The Nanohertz Gravitational Wave Background: How we found it & what we can learn from it
Joseph Simon
University of Colorado Boulder
Tuesday, Nov 14, 2023


Pulsar timing data has recently uncovered evidence for a gravitational wave (GW) background, and the signal is consistent with the expectations for a cosmic population of binary supermassive black holes (SMBHs). In this talk, I will discuss the datasets and analyses that led to this discovery as well as interpretations of the signal for both SMBHs and more exotic GW sources. I will conclude by laying down the roadmap towards exploring the multi-messenger discovery space that is now accessible with this new window onto the Universe.

Looking for cracks in the cosmological model
Jo Dunkley
Princeton University
Tuesday, Nov 28, 2023


Recent observations of the cosmic microwave background are allowing us to scrutinize the 'Lambda - Cold Dark Matter' cosmological model, and to weigh in on possible cracks in this model that may be appearing from different astronomical observations. I will describe recent results from the Atacama Cosmology Telescope, and show how the relic CMB light can be used as a backlight to weigh cosmic structures and to map out the dark matter over half the sky. I will also describe near-term prospects for an improved view of the physics of the early universe from these new data, and longer term prospects from the upcoming Simons Observatory.

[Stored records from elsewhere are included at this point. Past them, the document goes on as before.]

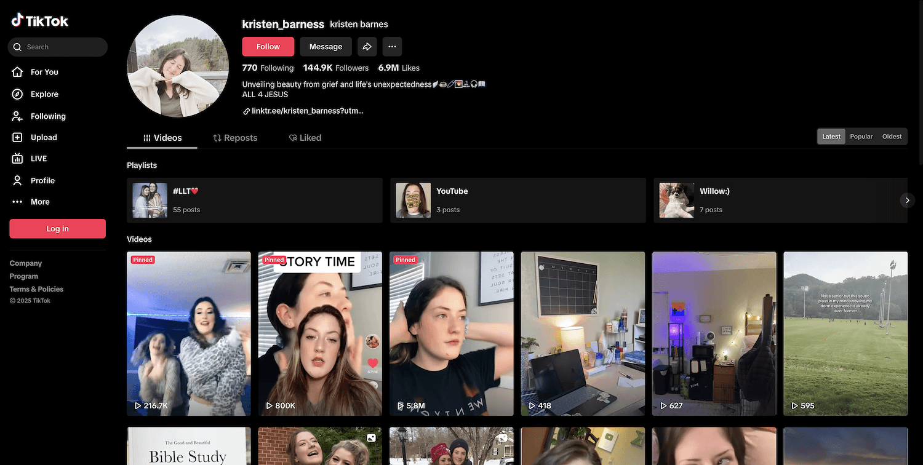Image resolution: width=923 pixels, height=465 pixels.
Task: Expand the Company footer section
Action: tap(26, 263)
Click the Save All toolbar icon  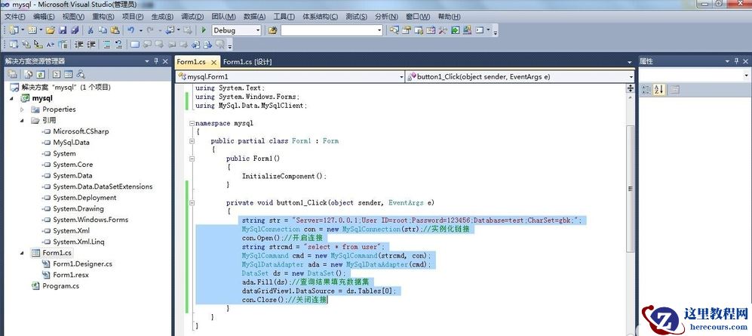coord(75,30)
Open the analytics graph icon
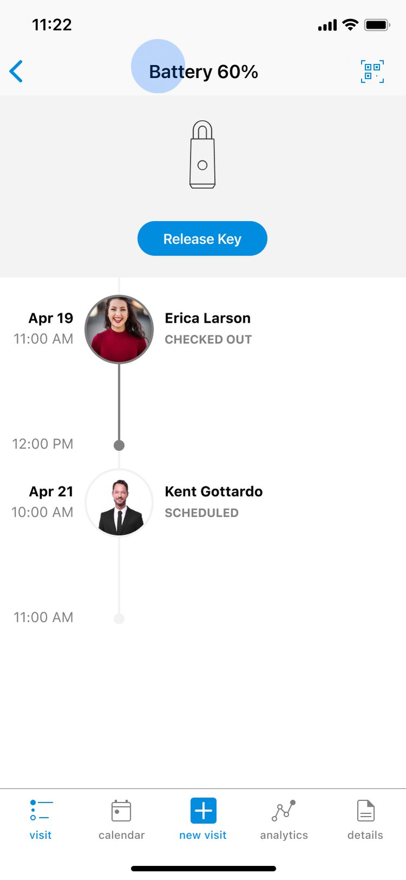 click(x=283, y=811)
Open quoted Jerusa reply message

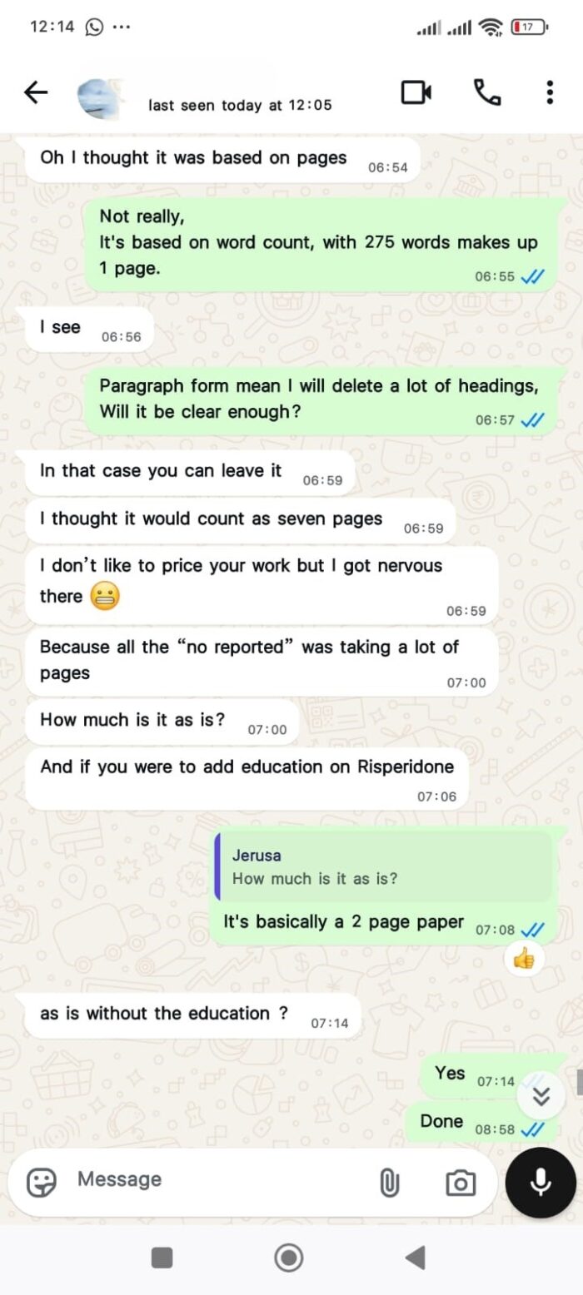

Worlds & Suns in Context: The Role of Age and Environment
Melinda Soares-Furtado
University of Wisconsin-Madison
Tuesday, Dec 5, 2023


In this talk, I discuss the interactions between stellar hosts and planetary companions, including the ejection and ingestion of stellar companions. Drawing insights from stellar evolutionary models and observational survey data (photometric and spectroscopic), I present my team's latest discoveries as we seek to identify unambiguous ingestion-derived chemical tracers. Such tracers make it possible to identify engulfment events long after the original event has transpired and offer a critical opportunity to probe bulk planetary composition. Looking forward, infrared space-based missions like the Nancy Grace Roman Space Telescope will soon make it possible to investigate young, free-floating planets for the presence of satellites. These data would help to further constrain the formation pathways and dynamical histories of these starless worlds.

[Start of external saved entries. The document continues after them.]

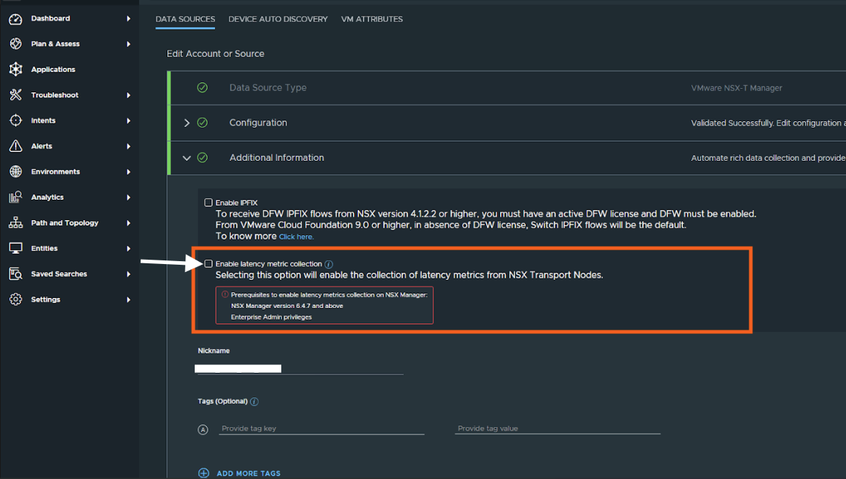Screen dimensions: 846x479
Task: Click the Dashboard gauge icon in sidebar
Action: (16, 19)
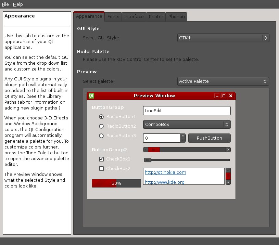Click the horizontal slider handle

click(148, 160)
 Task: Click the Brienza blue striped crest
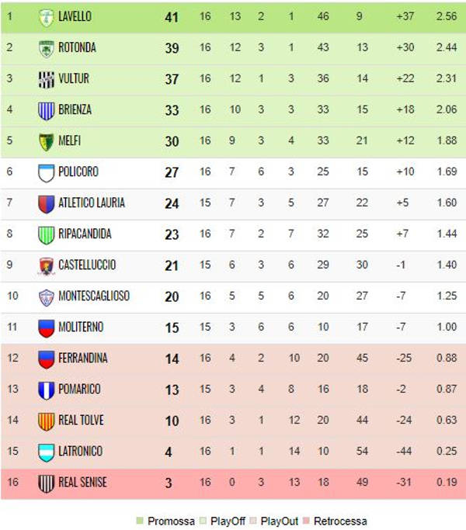tap(47, 110)
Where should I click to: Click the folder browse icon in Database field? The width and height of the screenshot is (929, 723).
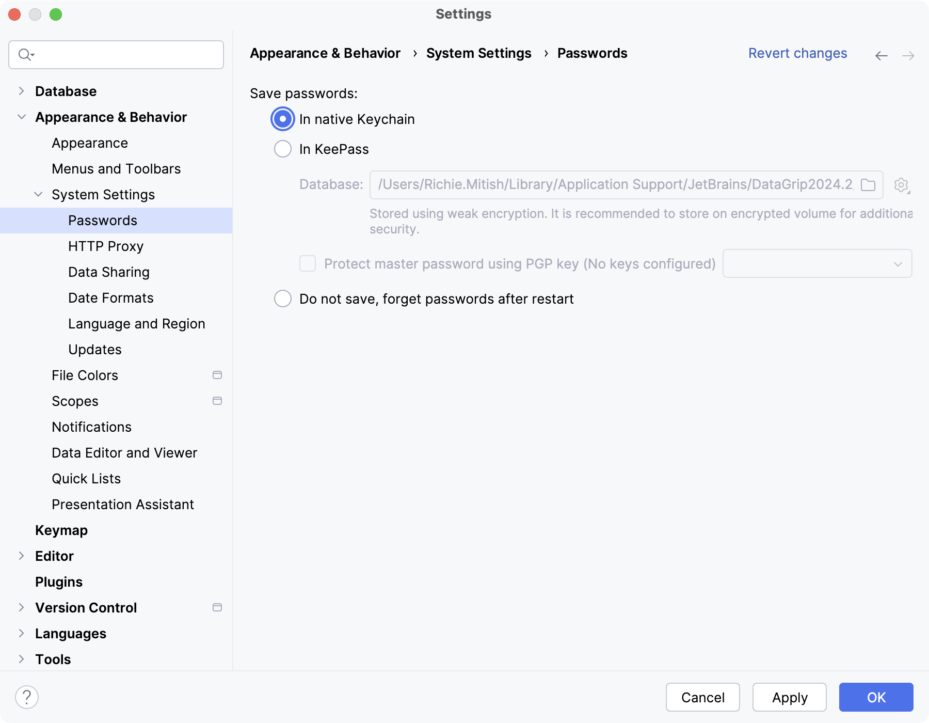point(868,185)
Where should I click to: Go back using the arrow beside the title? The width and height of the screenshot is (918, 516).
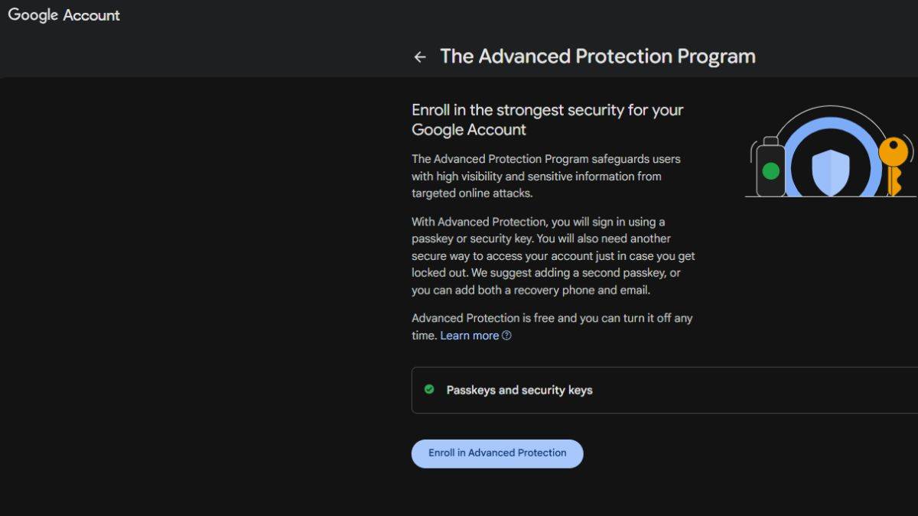(419, 57)
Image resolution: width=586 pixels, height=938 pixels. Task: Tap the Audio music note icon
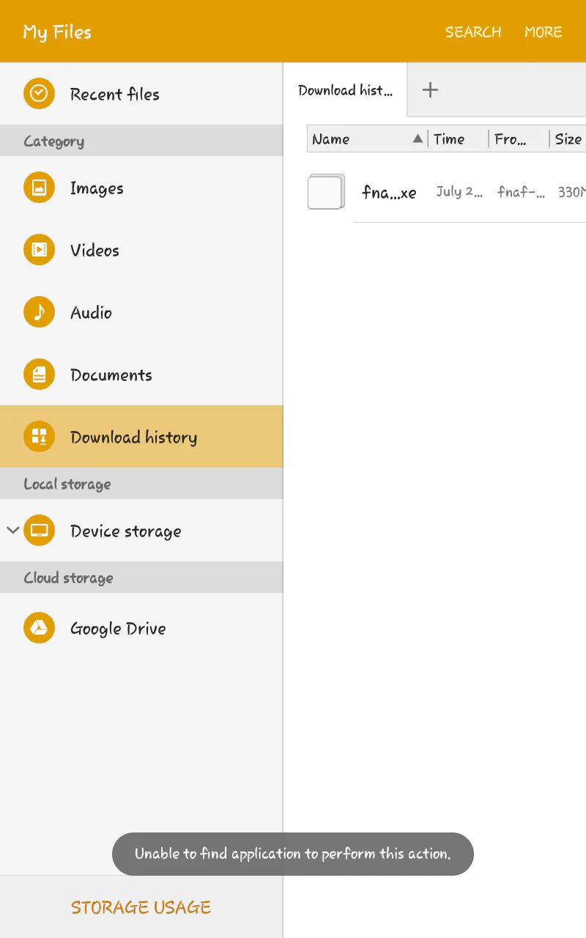(x=39, y=313)
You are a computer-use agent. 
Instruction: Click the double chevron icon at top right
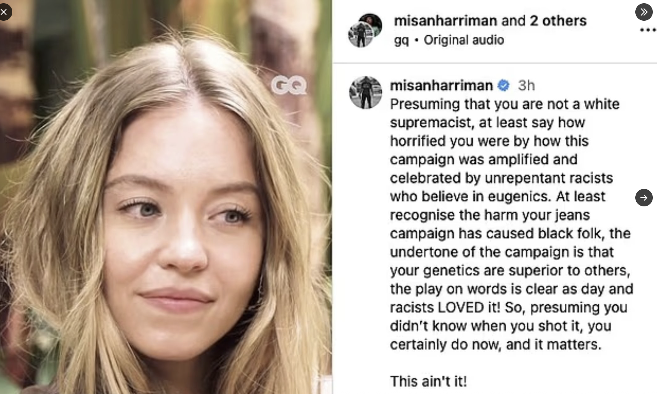tap(644, 12)
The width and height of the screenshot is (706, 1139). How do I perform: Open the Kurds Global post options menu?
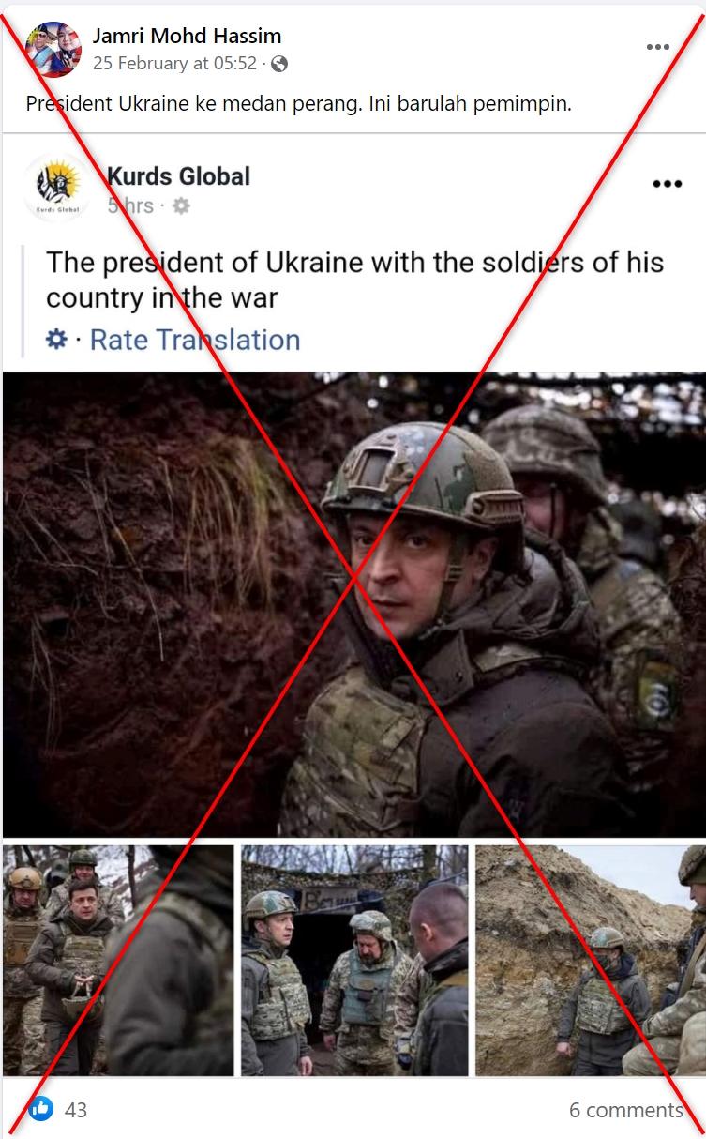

GammaTPC: a novel next generation Compton telescope
Thomas Shutt
KIPAC, Stanford University
Tuesday, Dec 6, 2023


I will talk about GammaTPC, a new instrument concept for measuring astrophysical gamma rays in the MeV energy range. This is a largely unexplored energy range due in large part to the difficulty of measuring such photons. GammaTPC uses liquid argon time projection chamber (TPC) technology which builds on developments for dark matter and neutrinos, and holds the promise of an instrument that is both very large and highly sensitive. Core to GammaTPC is GAMPix, a new charge readout scheme that achieves fine-grained, low noise readout at very low power. I will discuss his and other challenges to fielding a liquid noble TPC in low Earth orbit, as well as the status of GammaTPC development.